In “Touching a Goddess” Princeton playwright Marvin Cheiten, who himself attended Rutgers Prep and Princeton University, steps into this 1950s world in a play that counterpoints a narrowly focused nuclear family with a teenaged son and daughter defining their own identities through the relationships they develop at Raritan Prep.

Bracketed by the brother, Harry, sharing his memories 50 years after the play’s action, the play explores the development of a friendship between his sister, Suzy, and a new girl in school, Terri.

Suzy is petite and pretty, smart, an achiever, an athlete at the top of her game, and pretty much an all-around girl — well, maybe that’s a “goddess.” Played with verve by Phoenix Gonzalez, Suzy faces a challenge when Terri comes to the school for her senior year, which leads to a serious self-reckoning.

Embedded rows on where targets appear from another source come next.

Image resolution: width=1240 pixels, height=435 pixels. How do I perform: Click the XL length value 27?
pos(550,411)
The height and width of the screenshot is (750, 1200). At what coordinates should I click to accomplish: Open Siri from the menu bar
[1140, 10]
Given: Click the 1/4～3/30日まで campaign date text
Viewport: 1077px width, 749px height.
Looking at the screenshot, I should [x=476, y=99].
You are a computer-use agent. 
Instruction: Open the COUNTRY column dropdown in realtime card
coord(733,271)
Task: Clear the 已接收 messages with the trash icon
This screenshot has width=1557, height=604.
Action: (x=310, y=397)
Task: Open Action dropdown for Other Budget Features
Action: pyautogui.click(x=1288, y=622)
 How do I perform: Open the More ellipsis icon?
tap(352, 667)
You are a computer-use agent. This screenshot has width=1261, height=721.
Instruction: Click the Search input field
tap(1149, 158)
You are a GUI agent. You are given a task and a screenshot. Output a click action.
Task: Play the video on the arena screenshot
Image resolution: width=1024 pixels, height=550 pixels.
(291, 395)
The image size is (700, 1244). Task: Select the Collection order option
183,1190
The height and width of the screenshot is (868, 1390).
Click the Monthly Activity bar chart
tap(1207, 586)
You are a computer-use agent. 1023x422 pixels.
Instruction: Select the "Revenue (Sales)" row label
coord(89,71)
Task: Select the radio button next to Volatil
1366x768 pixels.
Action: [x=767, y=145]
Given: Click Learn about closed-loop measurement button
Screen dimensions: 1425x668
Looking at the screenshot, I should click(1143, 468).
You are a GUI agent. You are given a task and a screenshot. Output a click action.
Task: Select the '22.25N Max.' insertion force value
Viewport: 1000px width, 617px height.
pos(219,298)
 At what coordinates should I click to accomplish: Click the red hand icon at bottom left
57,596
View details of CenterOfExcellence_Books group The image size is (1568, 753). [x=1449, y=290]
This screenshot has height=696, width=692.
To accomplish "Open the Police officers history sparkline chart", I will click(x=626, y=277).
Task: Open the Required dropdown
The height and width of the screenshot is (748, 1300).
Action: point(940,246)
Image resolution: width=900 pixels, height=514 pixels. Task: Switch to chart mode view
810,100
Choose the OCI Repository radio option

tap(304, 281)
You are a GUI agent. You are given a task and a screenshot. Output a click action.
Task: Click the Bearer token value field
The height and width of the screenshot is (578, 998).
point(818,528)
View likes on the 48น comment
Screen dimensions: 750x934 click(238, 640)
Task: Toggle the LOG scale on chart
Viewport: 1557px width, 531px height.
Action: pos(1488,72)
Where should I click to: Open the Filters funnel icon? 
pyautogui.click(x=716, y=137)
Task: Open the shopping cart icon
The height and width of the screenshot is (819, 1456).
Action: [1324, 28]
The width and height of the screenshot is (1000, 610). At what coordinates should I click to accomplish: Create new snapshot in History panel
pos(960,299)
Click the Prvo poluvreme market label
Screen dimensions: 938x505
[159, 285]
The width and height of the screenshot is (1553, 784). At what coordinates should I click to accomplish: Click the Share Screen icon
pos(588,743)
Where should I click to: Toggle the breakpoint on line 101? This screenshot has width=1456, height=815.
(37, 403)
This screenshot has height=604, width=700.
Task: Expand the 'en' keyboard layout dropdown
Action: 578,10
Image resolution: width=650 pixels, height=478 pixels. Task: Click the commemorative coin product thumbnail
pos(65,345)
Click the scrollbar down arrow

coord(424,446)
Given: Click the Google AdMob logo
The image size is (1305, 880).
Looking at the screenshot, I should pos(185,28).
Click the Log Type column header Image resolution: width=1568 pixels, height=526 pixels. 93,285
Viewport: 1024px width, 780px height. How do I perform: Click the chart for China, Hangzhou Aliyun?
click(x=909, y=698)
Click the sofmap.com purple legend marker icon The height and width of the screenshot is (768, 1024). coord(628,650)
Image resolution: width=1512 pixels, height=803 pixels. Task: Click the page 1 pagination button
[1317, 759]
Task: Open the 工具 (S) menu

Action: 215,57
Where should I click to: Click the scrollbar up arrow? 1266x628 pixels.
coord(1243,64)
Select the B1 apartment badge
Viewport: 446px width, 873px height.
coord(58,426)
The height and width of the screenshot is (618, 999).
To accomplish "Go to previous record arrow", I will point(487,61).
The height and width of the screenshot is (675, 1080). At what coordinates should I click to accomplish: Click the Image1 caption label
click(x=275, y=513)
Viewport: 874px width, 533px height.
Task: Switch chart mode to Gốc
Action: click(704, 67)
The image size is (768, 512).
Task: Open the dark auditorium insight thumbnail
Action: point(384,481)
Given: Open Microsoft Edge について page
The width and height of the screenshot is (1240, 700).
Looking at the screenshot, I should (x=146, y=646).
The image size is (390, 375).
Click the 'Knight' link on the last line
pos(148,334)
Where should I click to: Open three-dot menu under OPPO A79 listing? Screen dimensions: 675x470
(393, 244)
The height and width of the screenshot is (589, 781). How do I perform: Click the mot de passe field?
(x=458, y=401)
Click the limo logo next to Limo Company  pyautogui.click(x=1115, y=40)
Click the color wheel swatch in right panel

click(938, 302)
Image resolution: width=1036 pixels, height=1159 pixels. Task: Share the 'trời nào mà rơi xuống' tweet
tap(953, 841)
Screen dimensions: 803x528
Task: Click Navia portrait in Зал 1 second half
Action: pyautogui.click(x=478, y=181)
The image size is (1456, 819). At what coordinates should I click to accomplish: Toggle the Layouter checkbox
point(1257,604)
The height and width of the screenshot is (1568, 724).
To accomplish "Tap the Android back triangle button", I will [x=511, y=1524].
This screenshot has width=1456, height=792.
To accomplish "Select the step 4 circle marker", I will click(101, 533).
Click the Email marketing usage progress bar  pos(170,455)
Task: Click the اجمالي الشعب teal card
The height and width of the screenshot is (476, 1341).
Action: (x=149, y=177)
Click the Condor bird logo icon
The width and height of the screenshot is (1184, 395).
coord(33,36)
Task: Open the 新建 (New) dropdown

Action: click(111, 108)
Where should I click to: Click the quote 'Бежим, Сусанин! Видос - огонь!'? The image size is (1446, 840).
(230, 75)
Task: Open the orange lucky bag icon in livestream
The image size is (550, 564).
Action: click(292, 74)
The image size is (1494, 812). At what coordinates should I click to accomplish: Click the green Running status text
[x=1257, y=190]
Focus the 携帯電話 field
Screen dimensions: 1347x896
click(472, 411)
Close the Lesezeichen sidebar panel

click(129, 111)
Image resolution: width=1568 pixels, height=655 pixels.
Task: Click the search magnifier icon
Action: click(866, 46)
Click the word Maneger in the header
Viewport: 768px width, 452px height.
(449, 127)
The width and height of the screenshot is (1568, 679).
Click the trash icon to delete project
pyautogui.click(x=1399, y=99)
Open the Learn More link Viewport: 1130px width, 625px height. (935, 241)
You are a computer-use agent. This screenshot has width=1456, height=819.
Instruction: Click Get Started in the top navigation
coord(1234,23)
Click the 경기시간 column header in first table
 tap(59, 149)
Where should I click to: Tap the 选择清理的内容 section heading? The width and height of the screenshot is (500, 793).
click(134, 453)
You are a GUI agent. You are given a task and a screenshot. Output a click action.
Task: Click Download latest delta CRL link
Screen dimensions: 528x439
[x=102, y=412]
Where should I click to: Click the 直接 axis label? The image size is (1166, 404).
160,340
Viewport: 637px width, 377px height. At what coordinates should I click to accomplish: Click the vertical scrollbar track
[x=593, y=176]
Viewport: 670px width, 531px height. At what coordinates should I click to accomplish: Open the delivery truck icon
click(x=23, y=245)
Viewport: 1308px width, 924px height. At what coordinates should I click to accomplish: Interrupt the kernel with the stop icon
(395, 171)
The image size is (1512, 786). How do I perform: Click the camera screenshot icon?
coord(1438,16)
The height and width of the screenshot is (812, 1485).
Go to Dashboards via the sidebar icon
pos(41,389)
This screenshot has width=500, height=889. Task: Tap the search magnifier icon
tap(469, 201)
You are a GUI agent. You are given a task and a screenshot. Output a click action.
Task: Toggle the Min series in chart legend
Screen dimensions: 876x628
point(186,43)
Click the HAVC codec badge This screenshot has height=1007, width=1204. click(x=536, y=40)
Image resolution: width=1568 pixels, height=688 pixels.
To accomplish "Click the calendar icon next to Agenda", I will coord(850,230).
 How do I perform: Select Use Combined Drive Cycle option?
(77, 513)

Close upon her arrival at Raritan Prep for her senior year, Terri (Lisa Pettersson), a tall, galumphing, enthusiastic, gangly, and socially clueless girl, challenges Suzy’s team in an intramural basketball game and wins. When Terri suggests another type of contest, the same thing happens. Suzy takes on the bigger girl like a little terrier biting at that pants leg of an unlucky human — despite the fact that Terri is a head taller than her.

Terri truly sticks out like a sore thumb, her barely tucked in blouses, dingy skirts, and tennis shoes and socks standing in sharp contrast to the pleated skirts, sweaters, and saddle shoes of her classmates. It is difficult to see what the well-put-together Suzy sees in Terri — it may in fact be that Terri breaks through the narrow strictures of the prep school to express a real humanity, despite the awkward package she presents.

As the two girls become closer, Suzy’s brother, Harry (Harrison Hill), senses a danger to his sister and warns her off of Terri, an act that he comes to regret. Hill is a little stronger as the young Harry, the annoying, nerdy kid brother who is trying to grow into his body and make it with girls.

Other prep school students include Suzy’s friend, Barbara (Kate Young), a conventional teen with a fairly narrow worldview, and Harry’s friend, Dicky (Joseph E. Thomas), the suited up preppy stereotype whom one can imagine smoking his pipe in his law office years hence. Together Barbara and Dicky draw the outlines of a world that tolerates little diversity.

Harry and Suzy’s mother (Wendy Rolfe Evered) and father (Christopher Berger) appear to be more stereotypes of 1950s parents than real people.

The scenery, the costumes, and the music between scenes adds to this snapshot of the 1950s. Occasional pieces of dialogue, however, felt very current and undermined somewhat the sense of place.

The play’s characters are well drawn but the development of the relationships between them could have stood more fleshing out. The short scenes that worked well in Cheiten’s last play, “The Star,” were not as well suited to the dramatic demands of his plot in “Touching a Goddess.”

In this play social mores ultimately win out, however, against the individual’s pursuit of happiness. But what can you expect from the 1950s? It took another decade for the baby boom generation to throw out the establishment and let the individual have his/her way.

“Touching a Goddess,” Princeton Summer Theater, Hamilton Murray Theater. Friday and Saturday, August 28 and 29, 8 p.m.; Sunday, August 30, 2 p.m. Allied Playwrights presents Marvin Harold Cheiten’s newest play directed by Dan Berkowitz. $16. 609-258-7062. www.Marvincheiten.com.